# replaced my ball joints



## wood butcher (May 11, 2009)

well i got around to changing all 4 ball joints today , boy them lil buggers are tough. the new joints took all my high speed wobble out the front end


----------



## tacoma_2002 (Jul 16, 2009)

It helps if you freeze the balljoints for a couple hours in the freezer. They dont just "slide right in" like they say they will when they're frozen, but it definately helps... 

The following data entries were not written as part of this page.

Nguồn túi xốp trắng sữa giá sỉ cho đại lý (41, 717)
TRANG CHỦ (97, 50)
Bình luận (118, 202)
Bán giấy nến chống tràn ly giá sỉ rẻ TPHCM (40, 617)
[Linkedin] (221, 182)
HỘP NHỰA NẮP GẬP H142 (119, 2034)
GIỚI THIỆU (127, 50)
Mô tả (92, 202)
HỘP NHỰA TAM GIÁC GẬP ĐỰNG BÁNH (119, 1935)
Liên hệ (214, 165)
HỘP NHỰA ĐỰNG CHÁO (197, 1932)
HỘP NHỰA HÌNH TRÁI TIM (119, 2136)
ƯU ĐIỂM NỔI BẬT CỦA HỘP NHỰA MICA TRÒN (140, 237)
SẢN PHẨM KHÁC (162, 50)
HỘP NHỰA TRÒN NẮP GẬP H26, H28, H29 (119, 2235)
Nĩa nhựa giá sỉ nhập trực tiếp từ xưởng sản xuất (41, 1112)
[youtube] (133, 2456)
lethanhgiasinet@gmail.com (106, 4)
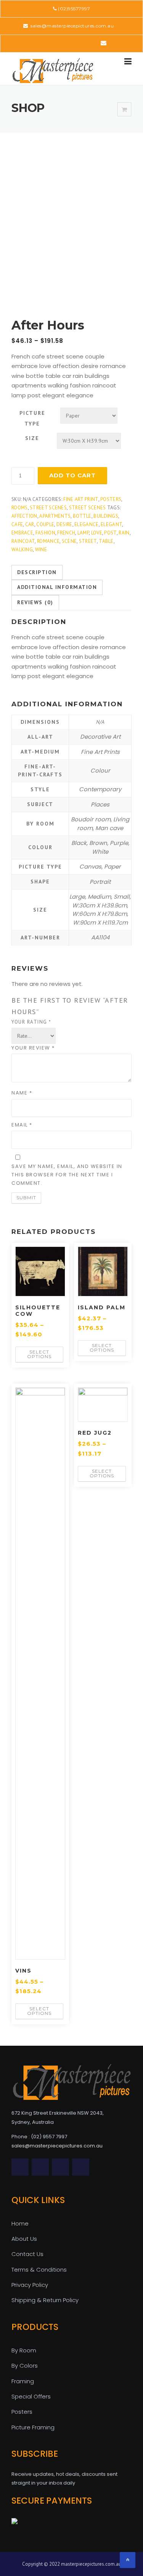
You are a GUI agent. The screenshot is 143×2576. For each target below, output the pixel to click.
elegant (111, 524)
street (88, 541)
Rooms (19, 507)
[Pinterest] (71, 42)
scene (69, 541)
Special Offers (31, 2396)
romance (48, 541)
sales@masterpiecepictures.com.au (71, 26)
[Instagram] (92, 42)
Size (32, 438)
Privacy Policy (29, 2285)
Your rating (31, 1022)
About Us (24, 2239)
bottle (82, 516)
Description (37, 572)
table (106, 541)
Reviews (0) (35, 602)
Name (21, 1092)
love (96, 533)
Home (20, 2223)
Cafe (17, 524)
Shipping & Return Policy (45, 2300)
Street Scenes (48, 507)
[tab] (37, 572)
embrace (22, 533)
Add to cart (72, 475)
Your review (33, 1047)
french (66, 533)
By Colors (24, 2366)
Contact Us (27, 2254)
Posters (110, 499)
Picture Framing (33, 2427)
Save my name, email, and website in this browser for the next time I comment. (66, 1175)
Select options (39, 1354)
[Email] (103, 42)
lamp (83, 533)
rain (124, 533)
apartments (55, 516)
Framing (22, 2381)
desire (64, 524)
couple (45, 524)
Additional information (57, 587)
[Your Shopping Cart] (124, 109)
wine (41, 549)
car (29, 524)
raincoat (23, 541)
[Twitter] (39, 42)
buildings (105, 516)
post (110, 533)
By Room (23, 2350)
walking (22, 549)
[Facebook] (49, 42)
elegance (86, 524)
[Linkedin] (60, 42)
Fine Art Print (80, 499)
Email (21, 1124)
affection (24, 516)
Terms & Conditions (39, 2270)
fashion (45, 533)
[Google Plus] (81, 42)
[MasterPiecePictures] (52, 70)
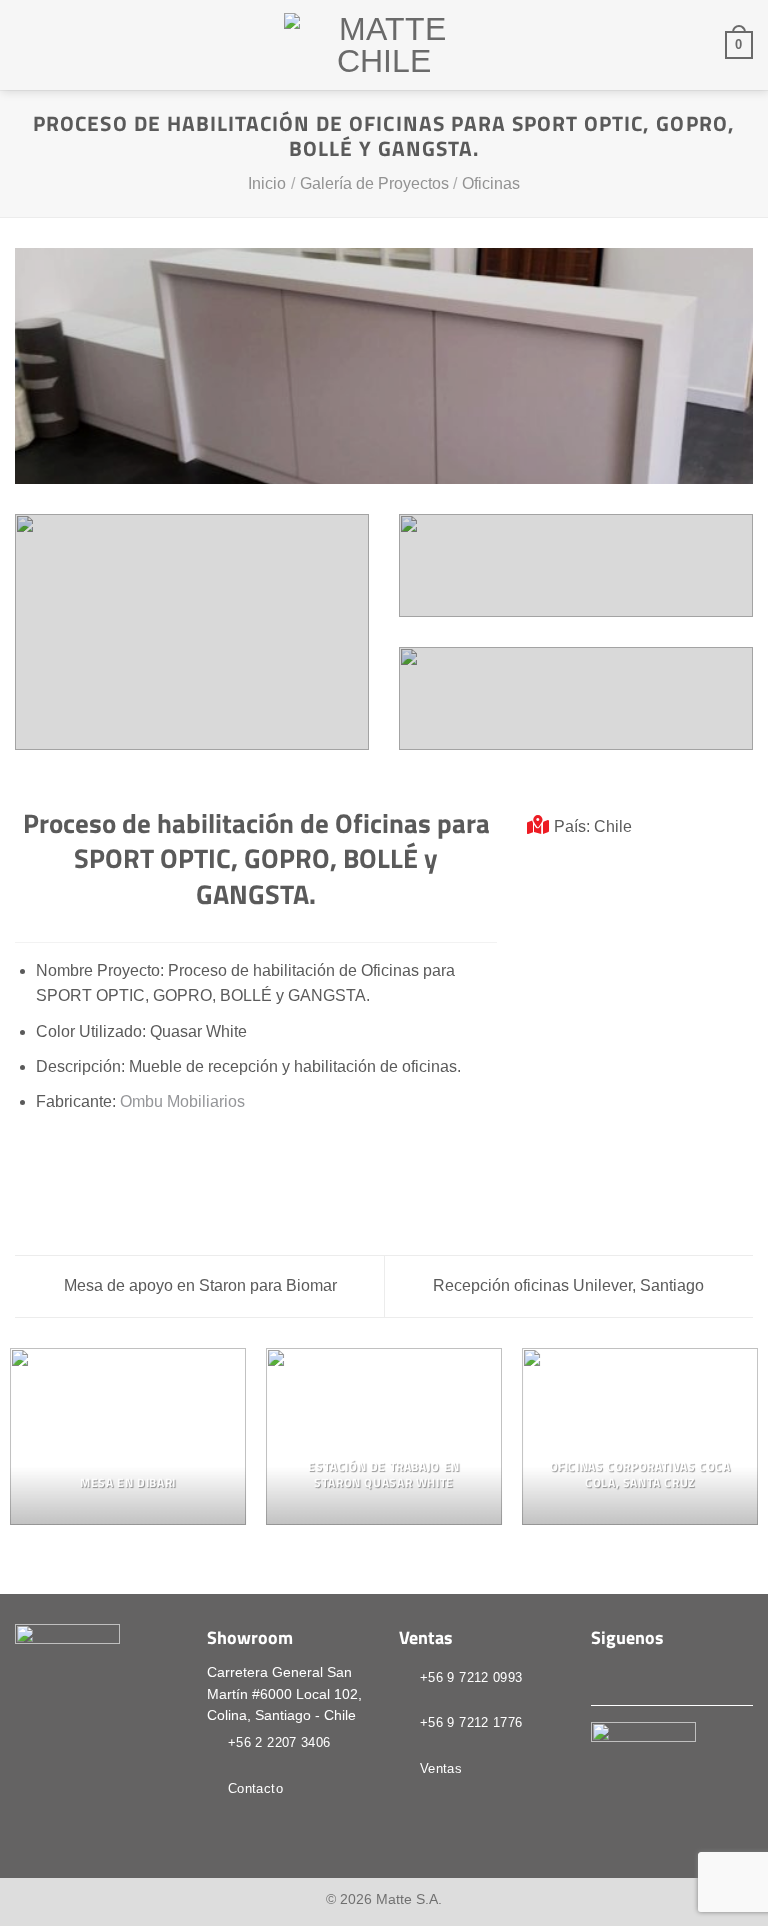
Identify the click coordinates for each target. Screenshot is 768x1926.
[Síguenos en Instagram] (628, 1676)
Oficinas (491, 183)
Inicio (267, 183)
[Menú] (27, 44)
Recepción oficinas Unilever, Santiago (570, 1285)
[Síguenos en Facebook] (603, 1676)
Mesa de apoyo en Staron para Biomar (198, 1285)
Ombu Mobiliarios (182, 1101)
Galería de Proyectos (374, 183)
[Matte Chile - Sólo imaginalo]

I think the next time I'll try freezing the balljoints and heating the A-arm...maybe then they'll just "slide" in!


----------



## wood butcher (May 11, 2009)

no they sure don't slide in or out easy but a big f-in hammer got them out and a 2in piece of pipe and the same hammer the went back in


----------



## Brute650i (Dec 17, 2008)

I usually just use a deep well socket and a BFH and they go in pretty decent


----------



## 05fcpbrute (Oct 5, 2009)

ball joint tool and hammer work grate for getting em out!!!!!!!!!!!!!!!!


----------



## Bootlegger (Dec 18, 2008)

I am glad someone else had trouble with them...lol. They made me say words I haven't said in years...plus I had to go pick tools up all over the yard when I got done...lol.


----------



## 650Brute (Dec 18, 2008)

Bootlegger said:


> ...plus I had to go pick tools up all over the yard when I got done...lol.


 
:rockn:Been there....


----------